Feth looked at the scientist for several seconds, obviously doubtful. Ken wisely said nothing more, letting him fight his own battle with a perfectly natural fear. He was pleased but not too surprised when the mechanic finally said, “All right,” and disappeared toward the control room. Ken waited a moment; then, reasonably sure of not being interrupted, he closed the inner door of the air lock, donned a regular space suit, and set briskly to work. He was rather regretful of the need for sacrificing some of his living specimens, but he consoled himself with the thought they could easily be replaced later. Then, too, the vivarium he had to use was the one containing only a few plants— the fire had interrupted before the human children had made much progress with it. That was foresight, not good fortune; he had had to decide which of them he was going to use, before he had left the planet.

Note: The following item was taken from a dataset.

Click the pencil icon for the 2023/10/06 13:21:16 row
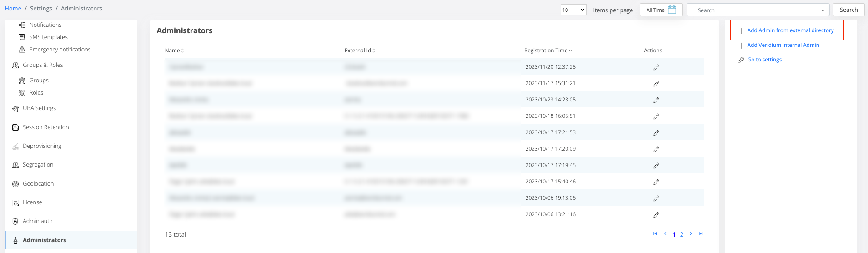This screenshot has width=868, height=253. [656, 215]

In the control room, Feth did not find his task too difficult. He was not on the best of terms with the pilot, but had never held toward him the blazing hatred he had felt toward his chief. Lee was not particularly scrupulous, as he had shown in the past, but Feth knew of nothing in his record to call forth whole-souled detestation. In consequence, there was nothing strange in the mechanic’s entering the control room and settling down for a talk. The pilot was reading, as usual when off duty; to his question concerning Ken’s whereabouts, the mechanic responded that he was “fooling with his vegetables in the air lock.”
“Why does he have to use the lock for a laboratory?” the pilot asked plaintively. “I’ve already told him it’s bad practice. He’s got a lab in the station — why doesn’t he take them there?”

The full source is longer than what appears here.